Magnetic resonance cholangiography (MRC) is currently under investigation for non-invasive biliary tract imaging.


To compare MRC with endoscopic retrograde cholangiography (ERC) for pretreatment evaluation of malignant hilar obstruction.


Twenty patients (11 men, nine women; median age 74 years) referred for endoscopic palliation of a hilar obstruction were included. The cause of the hilar obstruction was a cholangiocarcinoma in 15 patients and a hilar compression in five (one hepatocarcinoma, one metastatic breast cancer, one metastatic leiomyoblastoma, two metastatic colon cancers).
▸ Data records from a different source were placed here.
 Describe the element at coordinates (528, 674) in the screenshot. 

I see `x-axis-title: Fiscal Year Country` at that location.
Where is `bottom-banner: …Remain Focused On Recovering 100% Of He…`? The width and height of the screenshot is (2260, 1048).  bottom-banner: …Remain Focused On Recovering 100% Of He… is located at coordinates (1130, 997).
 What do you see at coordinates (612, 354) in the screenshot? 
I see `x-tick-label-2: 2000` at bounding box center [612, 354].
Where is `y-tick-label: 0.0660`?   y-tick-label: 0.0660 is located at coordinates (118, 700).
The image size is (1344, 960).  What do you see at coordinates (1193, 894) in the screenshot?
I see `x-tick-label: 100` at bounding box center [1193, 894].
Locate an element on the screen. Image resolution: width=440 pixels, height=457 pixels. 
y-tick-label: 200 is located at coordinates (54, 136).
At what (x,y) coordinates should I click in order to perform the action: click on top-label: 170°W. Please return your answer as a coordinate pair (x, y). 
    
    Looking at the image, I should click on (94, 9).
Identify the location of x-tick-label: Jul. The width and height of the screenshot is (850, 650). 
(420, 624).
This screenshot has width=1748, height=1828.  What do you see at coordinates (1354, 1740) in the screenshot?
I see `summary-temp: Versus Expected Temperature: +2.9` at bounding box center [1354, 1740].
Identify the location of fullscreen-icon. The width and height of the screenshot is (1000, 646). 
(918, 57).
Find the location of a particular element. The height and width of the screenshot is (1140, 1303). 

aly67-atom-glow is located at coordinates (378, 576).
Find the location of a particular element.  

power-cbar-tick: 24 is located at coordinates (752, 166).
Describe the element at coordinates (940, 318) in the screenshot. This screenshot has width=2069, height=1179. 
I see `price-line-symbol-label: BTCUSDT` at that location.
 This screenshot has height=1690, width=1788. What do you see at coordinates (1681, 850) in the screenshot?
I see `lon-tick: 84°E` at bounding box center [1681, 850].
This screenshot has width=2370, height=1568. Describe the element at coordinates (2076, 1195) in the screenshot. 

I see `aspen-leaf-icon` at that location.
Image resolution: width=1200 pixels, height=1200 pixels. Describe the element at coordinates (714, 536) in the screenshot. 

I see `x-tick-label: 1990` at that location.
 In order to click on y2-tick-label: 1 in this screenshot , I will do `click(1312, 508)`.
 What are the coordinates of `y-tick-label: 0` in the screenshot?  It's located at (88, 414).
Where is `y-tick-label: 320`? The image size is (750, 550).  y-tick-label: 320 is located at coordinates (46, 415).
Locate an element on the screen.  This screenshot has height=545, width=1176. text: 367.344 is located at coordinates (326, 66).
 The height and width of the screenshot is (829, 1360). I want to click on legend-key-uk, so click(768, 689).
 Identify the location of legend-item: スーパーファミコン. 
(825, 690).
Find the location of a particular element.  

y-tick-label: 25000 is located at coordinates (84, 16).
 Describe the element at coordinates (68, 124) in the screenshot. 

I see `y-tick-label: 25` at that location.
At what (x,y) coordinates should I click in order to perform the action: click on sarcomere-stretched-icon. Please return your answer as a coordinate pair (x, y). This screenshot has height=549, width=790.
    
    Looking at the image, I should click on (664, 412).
MRC (T2 turbo spin echo sequences; Siemens Magnetomvision 1.5 T) was performed within 12 hours before ERC, which is considered to be the ideal imaging technique. Tumour location, extension, and type according to Bismuth's classification were determined by the radiologist and endoscopist.


MRC was of diagnostic quality in all but two patients (90%). At ERC, four patients (20%) had type I, seven (35%) had type II, seven (35%) had type III, and two (10%) had type IV strictures. MRC correctly classified 14/18 (78%) patients and underestimated tumour extension in four (22%). Successful endoscopic biliary drainage was achieved in 11/17 attempted stentings (65%), one of which was a combined procedure (endoscopic + percutaneous). One patient had a percutaneous external drain, one had a surgical bypass, and in a third a curative resection was attempted. Effective drainage was not achieved in six patients (30%). If management options had been based only on MRC, treatment choices would have been modified in a more appropriate way in 5/18 (28%) patients with satisfactory MRC.


MRC should be considered for planning treatment of malignant hilar strictures. Accurate depiction of high grade strictures for which endoscopic drainage is not the option of choice can preclude unnecessary invasive imaging.